• [EXCERTO DO TEXTO]
Publicada em 1892, a principal obra de Max Nordau – Entartung (“Degenerescência”) – tornou-se rapidamente um best-seller da última década do século XIX. Lembrar alguns dos motivos que explicam a sua popularidade talvez não seja inútil para perceber o impacto que a obra teve no jovem Pessoa (ver a verbete dedicada a Nordau) e, em geral, na formação da geração modernista e no seu posicionamento em relação à literatura do fin de siècle.
Dos motivos que costumam invocar-se, conviria salientar dois.
Primeiro, Nordau englobou sob o mote comum fin de siècle diversas manifestações artísticas de vários autores europeus representativos do século XIX – alguns, ainda mal conhecidos na altura. Por isso, ao constituir o corpus da arte «degenerada», com grande erudição, também contribuiu indirectamente para a maior divulgação de numerosos autores, de Verlaine a Ibsen, de Kierkegaard a Nietzsche. (Neste sentido pode ler-se a declaração de Pessoa como sensacionista: «Na etiologia da nossa morbidez figuram todos os decadentes de todas as decadencias», Escritos sobre Génio e Loucura, IN-CM, 2006: 116.)

• [DADOS FORNECIDOS]
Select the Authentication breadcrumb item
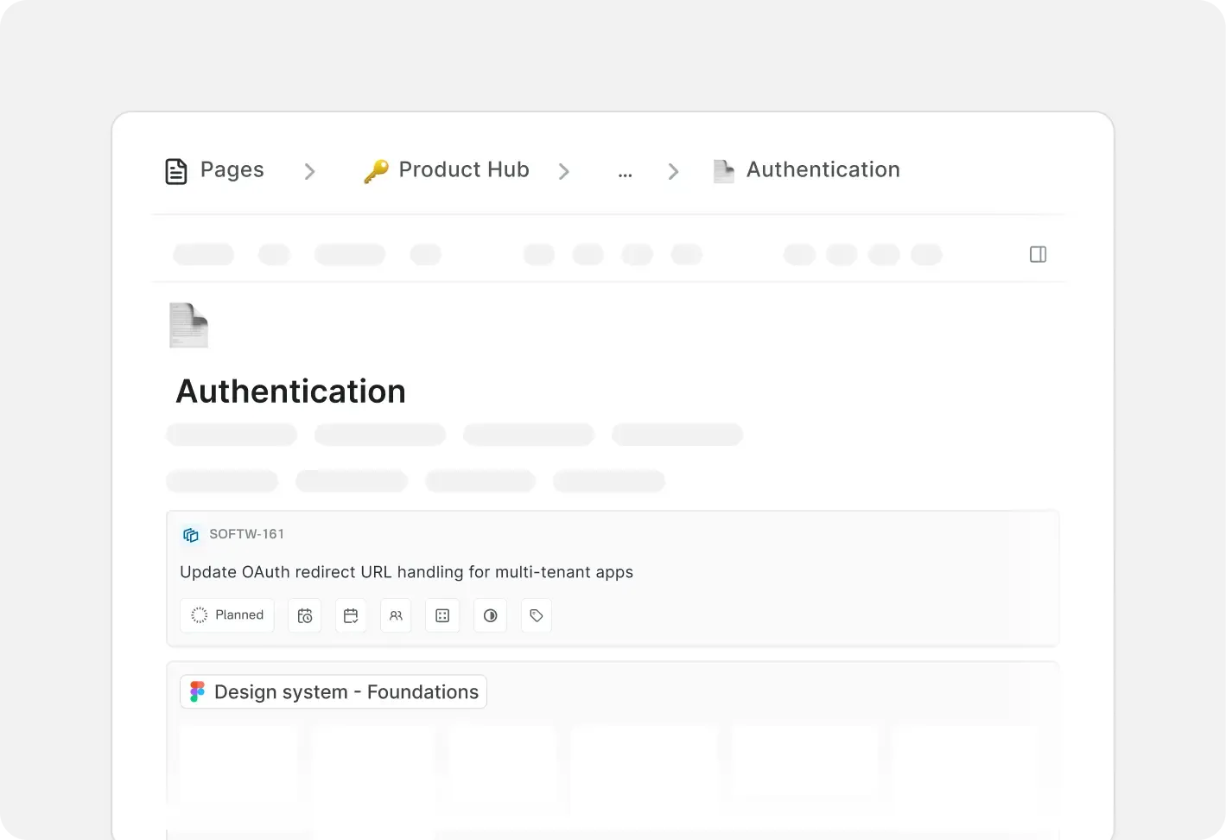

• [TAREFA PROPOSTA 1] De acordo com o texto sobre a obra Entartung, em que ano foi publicada essa obra?
• [TAREFA PROPOSTA 2] Prossiga o texto sobre a obra Entartung a partir do ponto em que termina.
O material não desempenha qualquer papel aqui.

• [ESPAÇO DA RESPOSTA 1] Foi publicada em 1892.

• [ESPAÇO DA RESPOSTA 2]
Segundo, Nordau ofereceu uma nova aplicação da crítica psiquiátrica à crítica estética, transferindo certos conceitos – nomeadamente o de degenerescência, numa época de suposta decadência – do campo da medicina ao campo da arte. Portanto, a sua obra impulsionou a voga de um certo tipo de estudos psico-patológicos durante os últimos anos do século XIX e os primeiros do XX. (No texto de Pessoa citado anteriormente encontra-se uma teoria da degenerescência em arte que tornaria substantiva a «morbidez» que Nordau arrazoara acidental: «Toda a producção artistica superior é, por sua natureza, um producto da decadencia e da degeneração», ibidem: 118.)
No seu breviário do fin de siècle, Nordau apresentou pela primeira vez a produção de alguns autores europeus a um público mais vasto e apontou os elementos de degenerescência que movimentos como o simbolismo, por exemplo, conteriam. Para os vanguardistas esse compêndio constituiu um texto de referência, mas também uma prova palpável da incompreensão com que outras novidades artísticas, no seu momento, já tinham sido recebidas.